As such, a soul is not an entity or substance that can be separated from the material body any more than we can separate a digestive system from all the intestines and stomach within the body. What Aristotle means by “soul”, then, is clearly not a potentially disembodied thing that might survive the death of the material body since a living body just is a soul in the exact same way that a dead body just is a corpse. The soul no more leaves the body at death than the corpse enters that same body at that same moment.
Aristotle thought there were essentially three types of souls and the most fundamental of the three is the nutritive soul that is common to all lifeforms. The teleological end of this soul is what we today call reproduction and metabolism. By saying that all lifeforms have a nutritive soul, Aristotle was simply saying that all lifeforms reproduce and metabolize. Plants, Aristotle continues, are defined as those organisms that have a nutritive soul and no other. As such, nutrition and reproduction are the only potentials that plants are meant to naturally realize.

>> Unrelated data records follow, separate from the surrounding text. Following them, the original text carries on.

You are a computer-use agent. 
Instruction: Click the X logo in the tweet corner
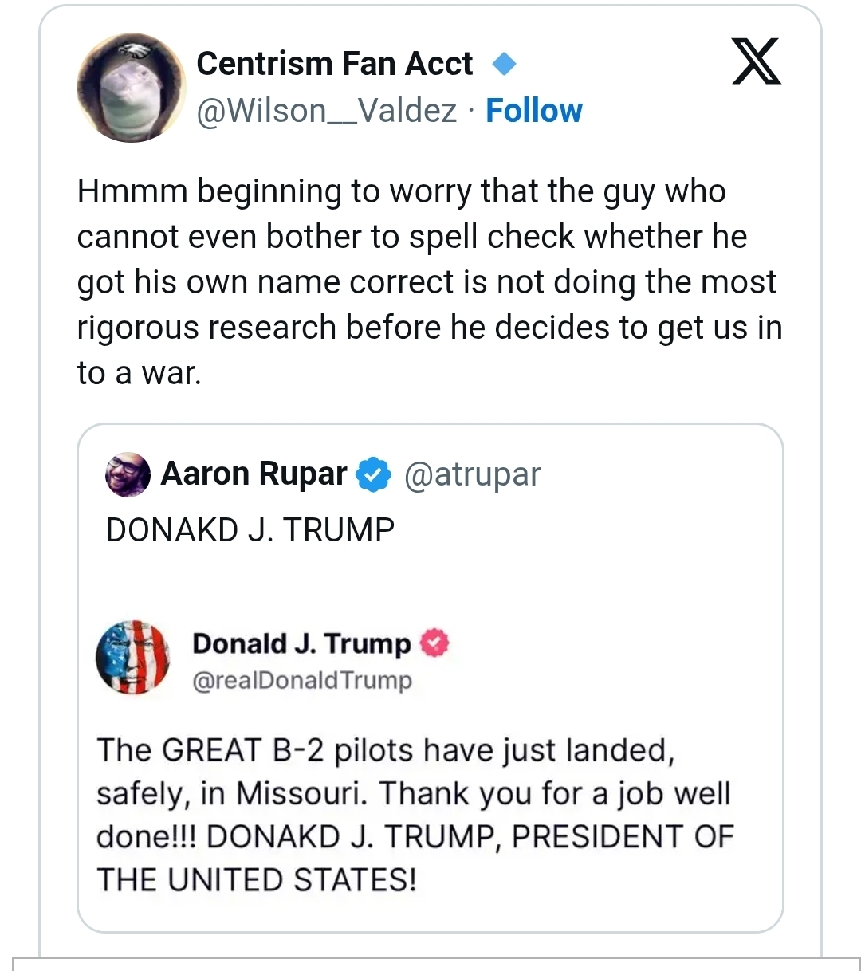[756, 61]
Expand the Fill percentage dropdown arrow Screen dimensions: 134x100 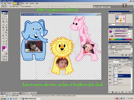[131, 65]
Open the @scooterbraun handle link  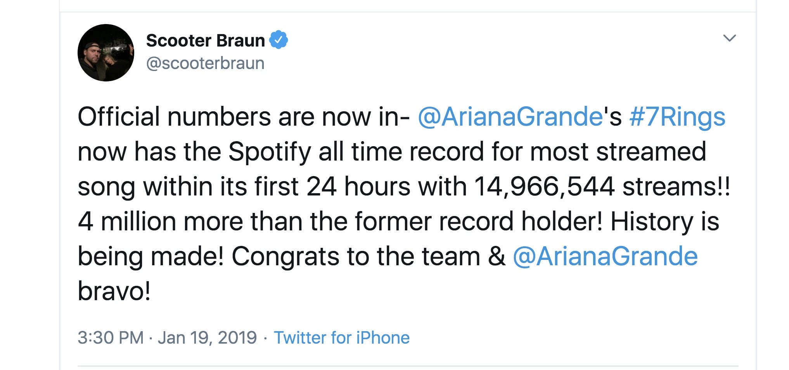click(x=205, y=63)
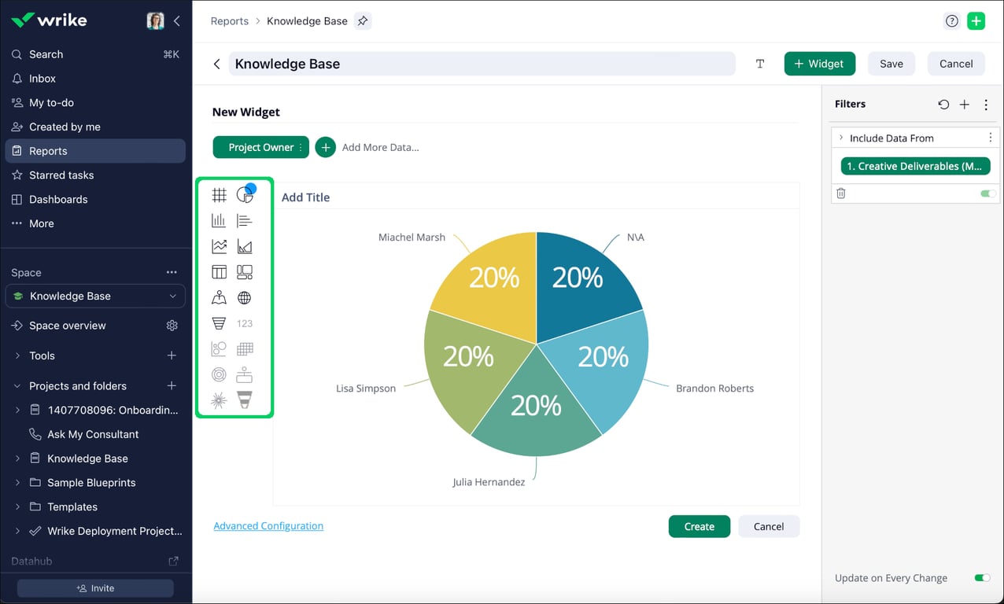Screen dimensions: 1004x604
Task: Choose the line chart widget type
Action: click(x=219, y=245)
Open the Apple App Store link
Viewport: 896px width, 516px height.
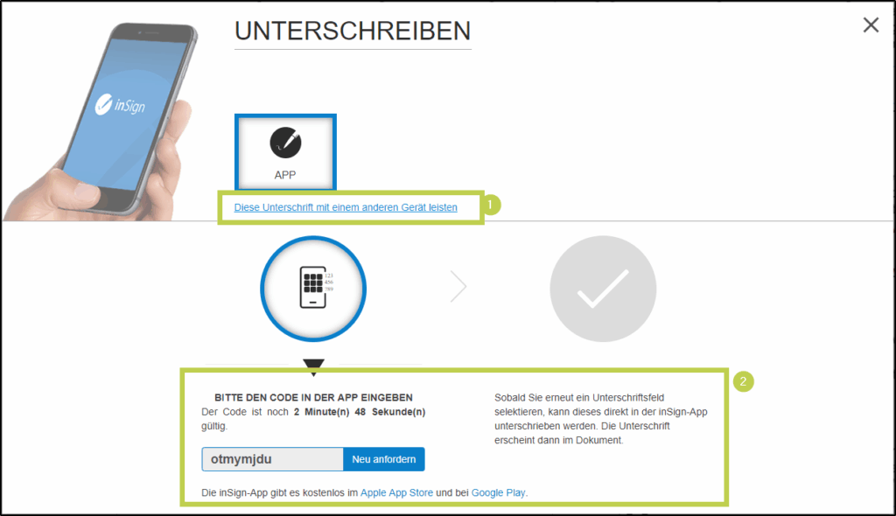click(x=396, y=492)
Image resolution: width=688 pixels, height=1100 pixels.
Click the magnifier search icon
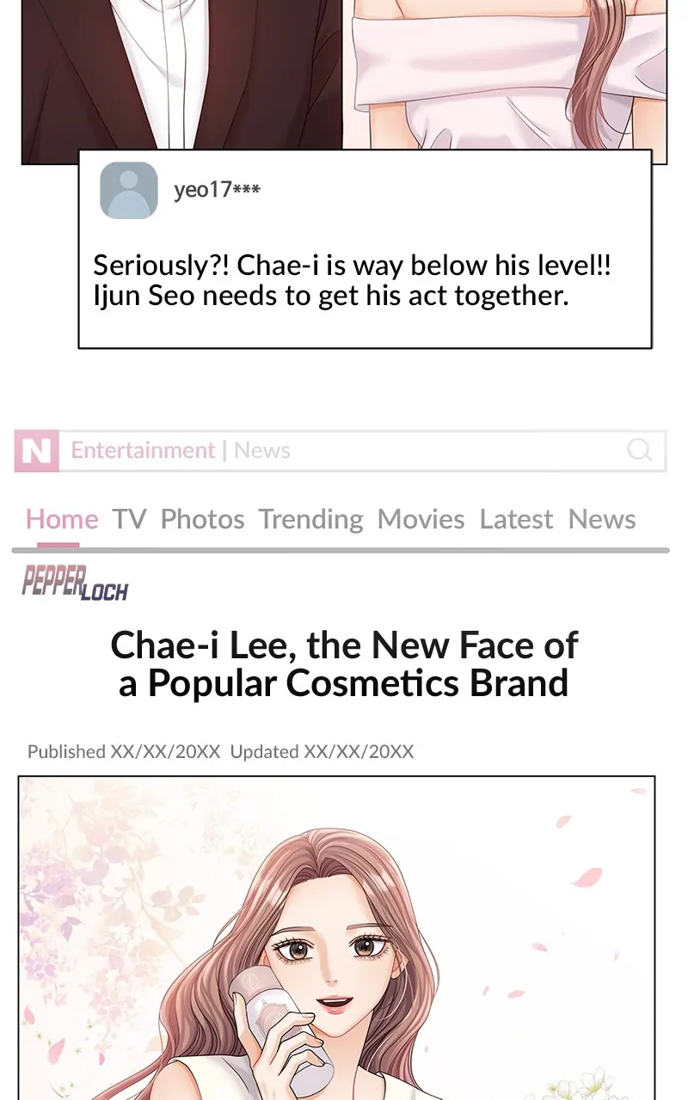click(640, 450)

While all living forms have a nutritive soul, animals also have what Aristotle calls a sensational soul. The teleological end of the sensational soul are those that we today associate with the nervous and muscular systems, namely sense-experience and locomotion. Many of the more developed types of sensational soul even have some capacity for problem-solving. We should not underestimate the level of sentience that Aristotle was willing to attribute to many non-human animals. In fact, he would probably say that the human slaves of his time lived most of their lives according to their sensational souls, leaving the potential of their rational souls largely unrealized.

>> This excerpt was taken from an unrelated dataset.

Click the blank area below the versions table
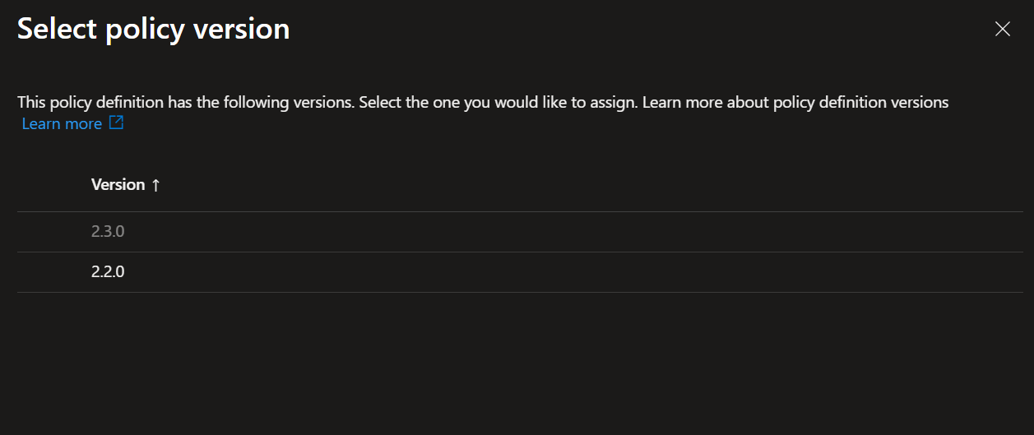This screenshot has width=1034, height=435. click(x=517, y=362)
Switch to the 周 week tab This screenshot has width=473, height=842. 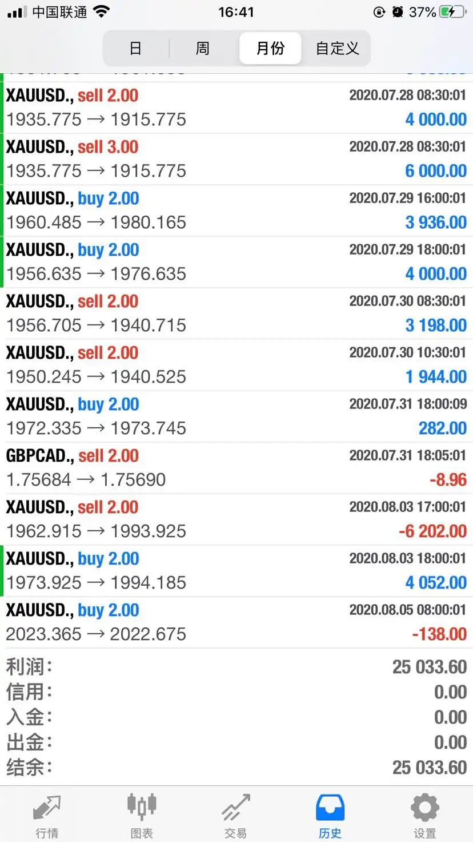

Finally, some living forms not only have nutritive and sensational souls, but also have rational or a better translation might be epistemological souls. While animals have varying capacities for sentience, humans alone have the capacity for sapience in virtue of our possessing this third and highest type of soul.
The rational soul thus corresponds to the unique access that we humans have to normative and symbolic systems such a language. It is what allows human beings to understand normative concepts such as “right and wrong”, “true and false”, “valid and invalid”. The rational soul is was gives human beings the potential - which few realize - to transcend the self-interested passions of our “lower”, sensational souls in order to acquire the “rational broad-mindedness” necessary for civil service and politics.
This rational soul is precisely what gives humans the capacity for - what philosophers now call - a priori reasoning about the natural world. While the sensational soul is fully capable of accumulating and remembering its experienced interactions with the environment, the rational soul is what allows us to understand our environments in terms of natural laws that hold true beyond the limits of our sense-experience.
As such, Socrates does not have to die before I can learn that he is mortal. Instead, I only need to know that he, like all living forms, has a nutritive soul and by understanding the natural laws associated with that nutritive soul, I can also know that Socrates must be mortal prior to his dying. Aristotle’s taxonomic understanding of a priori reasoning is thus intimately bound up with the asymmetrical dependency that naturally holds between different types of souls and forms.
To reiterate: Aristotle did not think there was anything mystical, supernatural or transcendent about this compositional account of living forms and their souls. In the same way that plants naturally reproduce and fish naturally swim, humans naturally deliberate and reason, and Aristotle simply saw no need for any immaterial realm in which minds and ideas might exist.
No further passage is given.